Rohingyas are a Muslim minority in Myanmar regarded by many Myanmar Buddhists as illegal migrants. The Rohingyas are from Arakan, Myanmar and have been so for generations but they were denied citizenship and therefore described as the world’s most persecuted minority.

In 2015, a crisis began when a mass migration of Rohingyas occurred. Nearly all who fled to neighboring Asian countries including Bangladesh, Malaysia, Indonesia and Thailand did so aboard rickety boats via the waters of the Strait of Malacca and the Andaman Sea. From this migration came the collective term “boat people” used by international media.

As of December 2017, an estimated 655,000 to 700,000 Rohingyas have fled to Bangladesh to avoid ethnic and religious persecution by Myanmar’s security forces.

In this interview with The Sunday Times Magazine, Ambassador Siam shares his thoughts on the issue to call the attention of the world to heed the call of help by the Rohingyas.

“Since the ‘70s, we have been hosting the Rohingya people, and following the latest influx, we are now hosting around a million Rohingyas,” the top diplomat began.

“We are already a crowded country and then we have these additional people, but we are sharing whatever we have with them because their stories are very tragic. If you go and listen to them you would cry: numerous young girls and women were raped, people were killed, you will find children became orphans and they have seen their family members died in front of them. They had no other option but to flee. Their houses were burned, their crops were destroyed, and they were literally not treated as human beings.

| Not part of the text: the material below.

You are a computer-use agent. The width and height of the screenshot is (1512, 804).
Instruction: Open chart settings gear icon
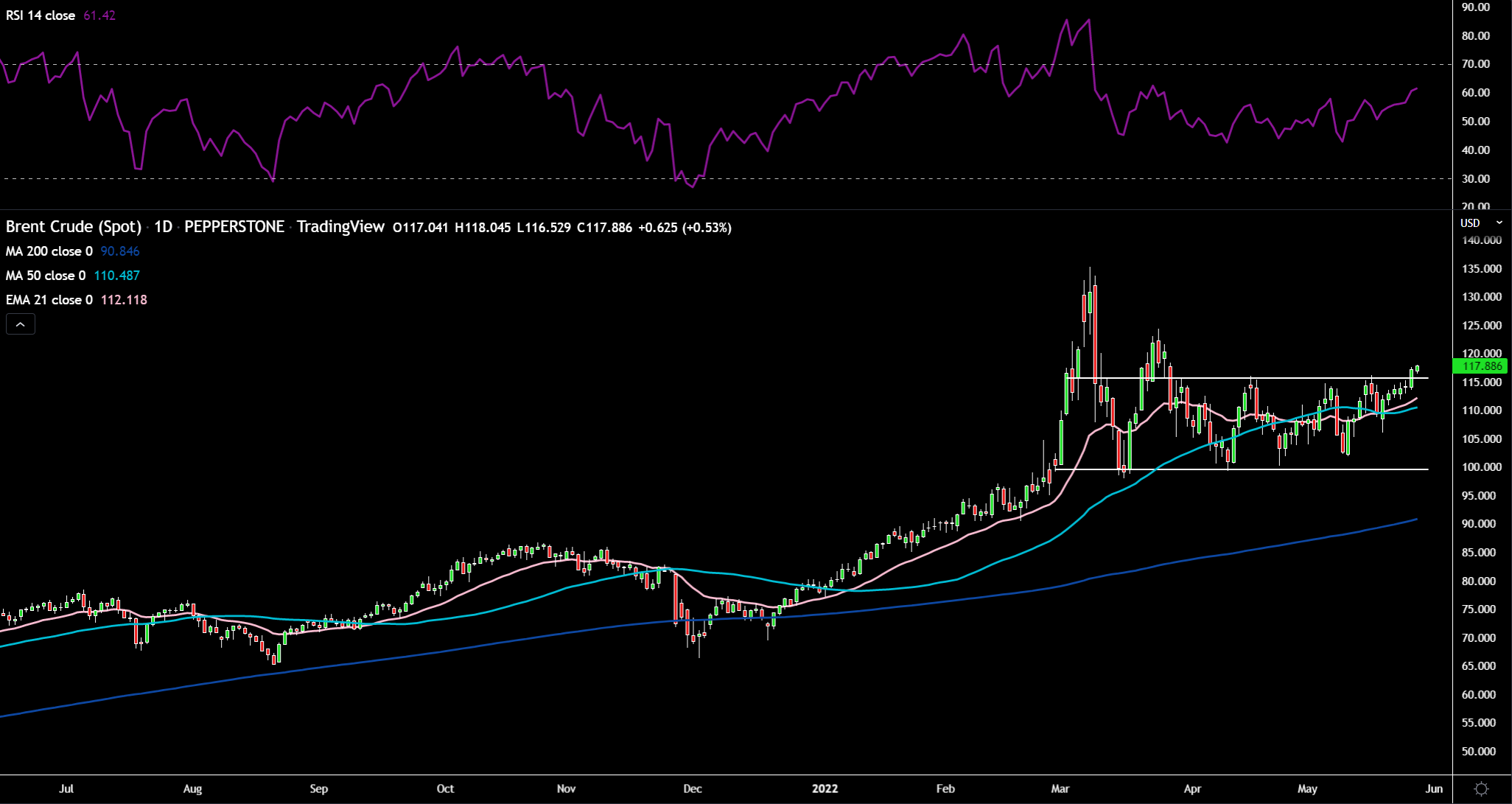(1482, 789)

“So any sensible responsible country, which Bangladesh is, would have received them. Unfortunately, that is not happening for all. It is only Bangladesh in all the world receiving these people. My take is that Asean and the rest of the world need to be involved with the situation on the ground with Myanmar so that the people in Rakhine can create an amicable environment for the Rohingyas, and let them feel that they can go back.

“Myanmar’s society has not accepted them as equal. Rohingyas do not feel safe to return as they have not been promised Myanmar’s citizenship, or that of a normal life—like [being allowed to] go to hospital, going to school, earning a living. So the world has to engage, and it cannot continue eternally that only Bangladesh will host one million displaced people.

“The nations of the world have a responsibility to address the situation and improve the situation, and ensure that rights that are to be given to Rohingyas like other citizens of Myanmar so they can return to their motherland.”